Search the records for "color". Copy every line where it appears.

[Records drawn from a dataset]
################

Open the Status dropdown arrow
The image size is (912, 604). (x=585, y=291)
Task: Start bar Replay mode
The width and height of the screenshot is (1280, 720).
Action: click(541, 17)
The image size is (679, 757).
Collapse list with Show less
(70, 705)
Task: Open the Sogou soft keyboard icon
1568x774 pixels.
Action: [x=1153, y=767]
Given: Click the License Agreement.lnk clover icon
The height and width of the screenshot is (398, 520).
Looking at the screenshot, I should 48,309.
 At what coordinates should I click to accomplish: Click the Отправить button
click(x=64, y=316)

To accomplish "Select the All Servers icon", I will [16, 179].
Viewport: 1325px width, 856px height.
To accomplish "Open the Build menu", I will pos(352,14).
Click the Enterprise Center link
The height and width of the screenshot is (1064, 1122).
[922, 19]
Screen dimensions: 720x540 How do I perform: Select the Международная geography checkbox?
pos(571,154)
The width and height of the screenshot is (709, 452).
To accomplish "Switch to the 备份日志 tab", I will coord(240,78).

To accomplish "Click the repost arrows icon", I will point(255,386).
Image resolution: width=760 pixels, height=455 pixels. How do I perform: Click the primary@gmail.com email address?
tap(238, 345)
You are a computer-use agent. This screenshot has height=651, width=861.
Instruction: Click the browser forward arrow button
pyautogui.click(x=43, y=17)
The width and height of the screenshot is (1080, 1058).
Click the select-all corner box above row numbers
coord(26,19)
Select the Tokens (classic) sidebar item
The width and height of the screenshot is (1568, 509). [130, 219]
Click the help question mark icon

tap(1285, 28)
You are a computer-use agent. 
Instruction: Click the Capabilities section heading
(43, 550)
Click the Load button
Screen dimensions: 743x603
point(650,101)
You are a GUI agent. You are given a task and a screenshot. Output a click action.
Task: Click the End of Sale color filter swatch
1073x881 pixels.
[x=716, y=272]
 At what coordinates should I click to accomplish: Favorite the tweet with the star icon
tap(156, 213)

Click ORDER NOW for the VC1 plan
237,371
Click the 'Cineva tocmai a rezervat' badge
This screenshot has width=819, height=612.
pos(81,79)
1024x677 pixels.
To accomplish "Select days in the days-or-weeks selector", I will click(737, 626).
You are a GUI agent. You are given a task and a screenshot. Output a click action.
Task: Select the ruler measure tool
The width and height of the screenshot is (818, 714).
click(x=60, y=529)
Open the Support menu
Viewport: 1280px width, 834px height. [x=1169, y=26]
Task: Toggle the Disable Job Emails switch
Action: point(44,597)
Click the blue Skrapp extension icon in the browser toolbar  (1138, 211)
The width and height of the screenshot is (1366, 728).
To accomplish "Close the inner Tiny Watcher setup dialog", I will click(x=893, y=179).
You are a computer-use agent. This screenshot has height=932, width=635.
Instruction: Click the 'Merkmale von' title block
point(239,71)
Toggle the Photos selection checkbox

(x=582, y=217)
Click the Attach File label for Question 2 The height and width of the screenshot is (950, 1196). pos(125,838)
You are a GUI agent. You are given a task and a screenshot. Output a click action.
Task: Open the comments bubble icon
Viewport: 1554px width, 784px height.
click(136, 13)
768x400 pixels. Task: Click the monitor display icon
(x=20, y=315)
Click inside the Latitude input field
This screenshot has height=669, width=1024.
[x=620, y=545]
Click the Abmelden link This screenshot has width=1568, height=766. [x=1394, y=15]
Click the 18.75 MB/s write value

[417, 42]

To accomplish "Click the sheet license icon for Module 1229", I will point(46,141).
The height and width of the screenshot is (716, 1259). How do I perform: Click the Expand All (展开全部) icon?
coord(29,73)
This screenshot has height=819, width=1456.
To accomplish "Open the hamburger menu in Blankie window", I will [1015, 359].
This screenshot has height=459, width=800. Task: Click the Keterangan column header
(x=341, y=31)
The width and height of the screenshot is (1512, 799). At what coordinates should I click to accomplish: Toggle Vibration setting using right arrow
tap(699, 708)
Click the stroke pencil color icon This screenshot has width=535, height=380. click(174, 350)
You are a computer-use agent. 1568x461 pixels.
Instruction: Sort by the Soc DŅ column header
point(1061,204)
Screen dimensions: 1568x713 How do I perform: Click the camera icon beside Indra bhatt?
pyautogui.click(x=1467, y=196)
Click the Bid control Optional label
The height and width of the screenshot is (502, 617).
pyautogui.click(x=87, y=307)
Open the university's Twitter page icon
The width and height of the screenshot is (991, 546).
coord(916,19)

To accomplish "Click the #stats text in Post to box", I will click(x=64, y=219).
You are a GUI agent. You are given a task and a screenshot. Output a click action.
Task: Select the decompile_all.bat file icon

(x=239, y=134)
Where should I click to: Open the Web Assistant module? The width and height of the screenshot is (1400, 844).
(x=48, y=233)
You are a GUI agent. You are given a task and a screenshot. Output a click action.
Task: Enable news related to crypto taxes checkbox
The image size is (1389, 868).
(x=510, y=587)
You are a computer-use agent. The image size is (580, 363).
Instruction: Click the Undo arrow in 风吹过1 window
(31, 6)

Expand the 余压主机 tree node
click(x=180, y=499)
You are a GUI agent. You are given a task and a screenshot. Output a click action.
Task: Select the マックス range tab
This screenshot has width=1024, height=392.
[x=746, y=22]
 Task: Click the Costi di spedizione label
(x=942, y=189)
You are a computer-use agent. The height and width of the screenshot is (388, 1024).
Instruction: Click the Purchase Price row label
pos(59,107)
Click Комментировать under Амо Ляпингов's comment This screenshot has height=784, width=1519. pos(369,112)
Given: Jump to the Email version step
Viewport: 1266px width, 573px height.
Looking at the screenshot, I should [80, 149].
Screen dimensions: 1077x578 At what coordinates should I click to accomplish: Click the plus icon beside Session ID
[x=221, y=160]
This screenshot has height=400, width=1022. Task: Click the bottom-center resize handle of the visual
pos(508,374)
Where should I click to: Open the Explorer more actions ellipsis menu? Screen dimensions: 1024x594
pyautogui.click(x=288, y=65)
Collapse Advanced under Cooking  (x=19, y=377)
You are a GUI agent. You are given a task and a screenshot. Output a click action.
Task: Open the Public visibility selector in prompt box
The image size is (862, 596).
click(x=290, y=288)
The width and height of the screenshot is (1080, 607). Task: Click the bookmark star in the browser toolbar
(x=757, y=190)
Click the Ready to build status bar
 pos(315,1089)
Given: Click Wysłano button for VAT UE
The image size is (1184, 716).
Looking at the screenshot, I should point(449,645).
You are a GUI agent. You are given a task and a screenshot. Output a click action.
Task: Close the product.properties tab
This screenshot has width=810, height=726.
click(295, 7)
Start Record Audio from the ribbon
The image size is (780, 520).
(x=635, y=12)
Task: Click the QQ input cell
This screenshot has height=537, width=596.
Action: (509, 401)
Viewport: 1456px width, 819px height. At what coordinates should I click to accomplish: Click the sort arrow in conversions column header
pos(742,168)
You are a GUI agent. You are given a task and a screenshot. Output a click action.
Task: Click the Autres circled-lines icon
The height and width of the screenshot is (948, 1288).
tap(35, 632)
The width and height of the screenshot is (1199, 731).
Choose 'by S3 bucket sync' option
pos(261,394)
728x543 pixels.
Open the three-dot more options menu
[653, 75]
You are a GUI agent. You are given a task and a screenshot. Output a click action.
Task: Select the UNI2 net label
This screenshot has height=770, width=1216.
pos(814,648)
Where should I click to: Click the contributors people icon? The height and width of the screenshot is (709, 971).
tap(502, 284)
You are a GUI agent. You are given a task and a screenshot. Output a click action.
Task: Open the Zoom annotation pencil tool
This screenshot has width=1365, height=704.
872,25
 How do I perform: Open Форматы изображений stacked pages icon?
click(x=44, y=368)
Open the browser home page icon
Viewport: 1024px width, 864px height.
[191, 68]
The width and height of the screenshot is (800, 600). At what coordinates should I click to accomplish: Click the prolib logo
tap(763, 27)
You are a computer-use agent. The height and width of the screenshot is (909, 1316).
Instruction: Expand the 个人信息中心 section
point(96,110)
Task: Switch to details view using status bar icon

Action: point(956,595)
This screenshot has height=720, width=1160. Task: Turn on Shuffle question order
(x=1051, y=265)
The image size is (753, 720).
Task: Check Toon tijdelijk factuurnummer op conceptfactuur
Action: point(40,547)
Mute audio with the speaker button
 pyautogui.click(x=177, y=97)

################

■ **Result of this task**
Task: Click the End of Sale color filter swatch
Click the stroke pencil color icon This screenshot has width=535, height=380. click(174, 350)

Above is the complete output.